A humanidade se aproxima do abismo empurrado, principalmente, pelas ações de Donald Trump. O líder do negacionismo climático, promotor de energias nucleares obsoletas, derivados de petróleo e detonador de novos conflitos acendeu, permanentemente, o rastilho do apocalipse. Os responsáveis pelo Boletim de Cientistas Atômicos, que ajustam a cada ano o simbólico Relógio do Apocalipse, situaram em 2026 o fim do mundo a tão somente 85 segundos, quatro a menos que no ano passado e mais próximo do que nunca do último instante da existência da humanidade.
Só piorará.
Não há resposta no mundo às atitudes dentro dos EUA, na Rússia, Ucrânia, China, Coreia do Norte ou Japão que obstaculizem as retóricas e políticas de Trump. Ninguém no mundo lidera uma vertente que ponha limites a todos eles. Ninguém evita a descontrolada carreira armamentista ou a bagunça climática.

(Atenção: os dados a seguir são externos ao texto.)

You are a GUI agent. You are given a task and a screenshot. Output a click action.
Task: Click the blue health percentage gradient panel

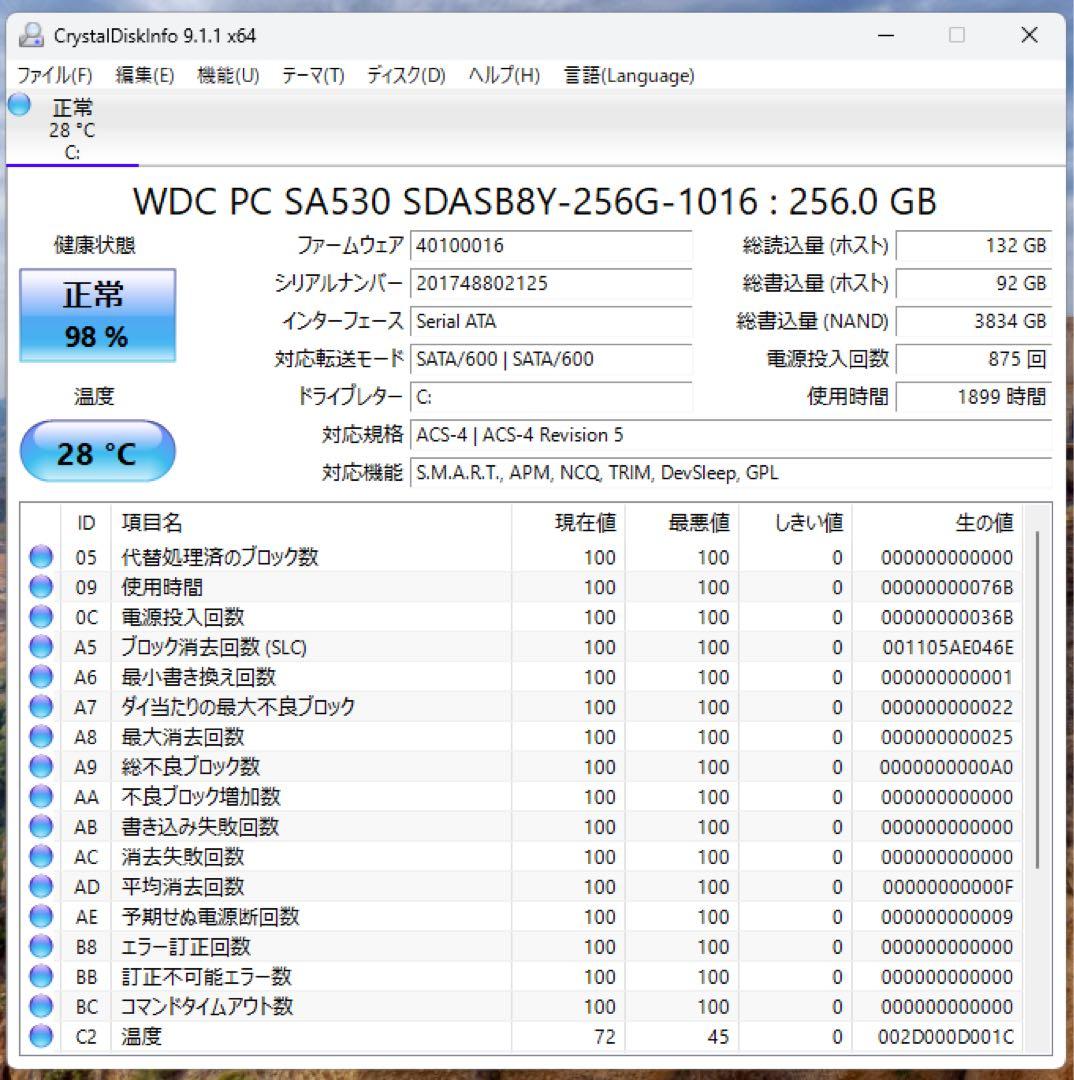(96, 315)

Os ataques ao meio ambiente escalaram, o dióxido de carbono e os níveis mundiais do mar alcançaram máximos históricos, secas, incêndios, inundações e tormentas continuam intensificando-se. E isto só tende a piorar. A inteligência artificial está sem controle, potenciando a desinformação.
Criado por Einstein e Oppenheimer.
Este cronômetro do fim dos dias é um mecanismo simbólico utilizado como advertência pelo integrantes do Boletim, quase todos Prêmios Nobel, e foi gestado por Albert Einstein e Robert Oppenheimer com vários integrantes do Projeto Manhattan – que desenvolveu as primeiras armas nucleares. Desde há 79 anos ajustam o relógio. Em 1.947, quando funcionou pela primeira vez, a humanidade estava a sete minutos de sua meia-noite, de seu fim. Desde então, o relógio foi adiantado 27 vezes, incluindo a atual. O único “bom” momento do relógio foi na época da Queda do Muro de Berlim. O Tratado de Redução de Armas Estratégicas e desarme atômico, firmado por Bush e Gorbachov atrasaram o relógio do fim do mundo em sete minutos, ficando a 17 minutos do fim do mundo. Comparem com os atuais 85 segundos e acendam o alarme.